(Saved entries)
>>>>>

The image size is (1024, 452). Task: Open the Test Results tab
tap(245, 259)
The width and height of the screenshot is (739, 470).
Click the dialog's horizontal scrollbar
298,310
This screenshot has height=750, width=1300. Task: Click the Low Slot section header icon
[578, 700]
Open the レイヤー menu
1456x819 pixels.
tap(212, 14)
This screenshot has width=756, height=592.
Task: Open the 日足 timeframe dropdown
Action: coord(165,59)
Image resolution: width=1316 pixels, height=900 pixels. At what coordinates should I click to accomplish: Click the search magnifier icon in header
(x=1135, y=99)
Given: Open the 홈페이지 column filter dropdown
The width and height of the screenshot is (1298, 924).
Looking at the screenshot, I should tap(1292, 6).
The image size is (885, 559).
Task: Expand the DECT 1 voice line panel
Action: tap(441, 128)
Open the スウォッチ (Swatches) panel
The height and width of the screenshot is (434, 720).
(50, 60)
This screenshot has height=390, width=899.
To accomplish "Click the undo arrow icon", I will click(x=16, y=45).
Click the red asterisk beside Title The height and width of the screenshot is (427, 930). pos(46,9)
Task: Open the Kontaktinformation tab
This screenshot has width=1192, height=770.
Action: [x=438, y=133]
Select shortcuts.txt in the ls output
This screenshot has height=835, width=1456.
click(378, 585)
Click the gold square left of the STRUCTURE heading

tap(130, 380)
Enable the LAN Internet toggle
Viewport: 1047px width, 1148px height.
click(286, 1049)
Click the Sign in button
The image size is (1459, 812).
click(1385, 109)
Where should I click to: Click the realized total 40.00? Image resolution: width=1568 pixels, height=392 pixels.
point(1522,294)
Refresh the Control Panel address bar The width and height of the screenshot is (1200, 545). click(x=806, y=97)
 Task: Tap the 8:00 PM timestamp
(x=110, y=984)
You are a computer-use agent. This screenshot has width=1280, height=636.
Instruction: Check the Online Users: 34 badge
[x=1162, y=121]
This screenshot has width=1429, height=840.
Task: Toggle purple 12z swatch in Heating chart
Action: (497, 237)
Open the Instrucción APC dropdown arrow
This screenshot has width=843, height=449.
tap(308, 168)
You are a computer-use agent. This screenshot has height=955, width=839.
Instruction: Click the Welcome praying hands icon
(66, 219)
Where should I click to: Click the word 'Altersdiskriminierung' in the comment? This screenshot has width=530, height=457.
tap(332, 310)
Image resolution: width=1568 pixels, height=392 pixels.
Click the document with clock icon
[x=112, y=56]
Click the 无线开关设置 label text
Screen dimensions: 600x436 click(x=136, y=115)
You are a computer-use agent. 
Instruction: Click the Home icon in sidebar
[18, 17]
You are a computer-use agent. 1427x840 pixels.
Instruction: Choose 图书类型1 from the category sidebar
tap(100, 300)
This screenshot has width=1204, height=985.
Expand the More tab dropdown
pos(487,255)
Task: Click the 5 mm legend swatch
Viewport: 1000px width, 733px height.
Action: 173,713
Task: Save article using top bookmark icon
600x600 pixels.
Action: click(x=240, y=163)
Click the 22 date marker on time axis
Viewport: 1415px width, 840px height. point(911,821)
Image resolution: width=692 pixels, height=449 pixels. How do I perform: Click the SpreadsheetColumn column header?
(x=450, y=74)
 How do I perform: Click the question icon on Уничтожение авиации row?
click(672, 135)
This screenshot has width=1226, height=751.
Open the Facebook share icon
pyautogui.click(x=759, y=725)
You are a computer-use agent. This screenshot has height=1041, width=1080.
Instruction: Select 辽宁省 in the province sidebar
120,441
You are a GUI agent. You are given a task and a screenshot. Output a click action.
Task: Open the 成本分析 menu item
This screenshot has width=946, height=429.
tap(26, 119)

<<<<<

Directions for this task:
Update the saved entries from the start through the line containing "(x=110, y=984)", replacing "Test Results" with "Lab Results" and leaving everything else unchanged.

Complete output:
The image size is (1024, 452). Task: Open the Lab Results tab
tap(245, 259)
The width and height of the screenshot is (739, 470).
Click the dialog's horizontal scrollbar
298,310
This screenshot has height=750, width=1300. Task: Click the Low Slot section header icon
[578, 700]
Open the レイヤー menu
1456x819 pixels.
tap(212, 14)
This screenshot has width=756, height=592.
Task: Open the 日足 timeframe dropdown
Action: coord(165,59)
Image resolution: width=1316 pixels, height=900 pixels. At what coordinates should I click to accomplish: Click the search magnifier icon in header
(x=1135, y=99)
Given: Open the 홈페이지 column filter dropdown
The width and height of the screenshot is (1298, 924).
Looking at the screenshot, I should tap(1292, 6).
The image size is (885, 559).
Task: Expand the DECT 1 voice line panel
Action: tap(441, 128)
Open the スウォッチ (Swatches) panel
The height and width of the screenshot is (434, 720).
(50, 60)
This screenshot has height=390, width=899.
To accomplish "Click the undo arrow icon", I will click(x=16, y=45).
Click the red asterisk beside Title The height and width of the screenshot is (427, 930). pos(46,9)
Task: Open the Kontaktinformation tab
This screenshot has width=1192, height=770.
Action: [x=438, y=133]
Select shortcuts.txt in the ls output
This screenshot has height=835, width=1456.
click(378, 585)
Click the gold square left of the STRUCTURE heading

tap(130, 380)
Enable the LAN Internet toggle
Viewport: 1047px width, 1148px height.
click(286, 1049)
Click the Sign in button
The image size is (1459, 812).
click(1385, 109)
Where should I click to: Click the realized total 40.00? Image resolution: width=1568 pixels, height=392 pixels.
point(1522,294)
Refresh the Control Panel address bar The width and height of the screenshot is (1200, 545). click(x=806, y=97)
 Task: Tap the 8:00 PM timestamp
(x=110, y=984)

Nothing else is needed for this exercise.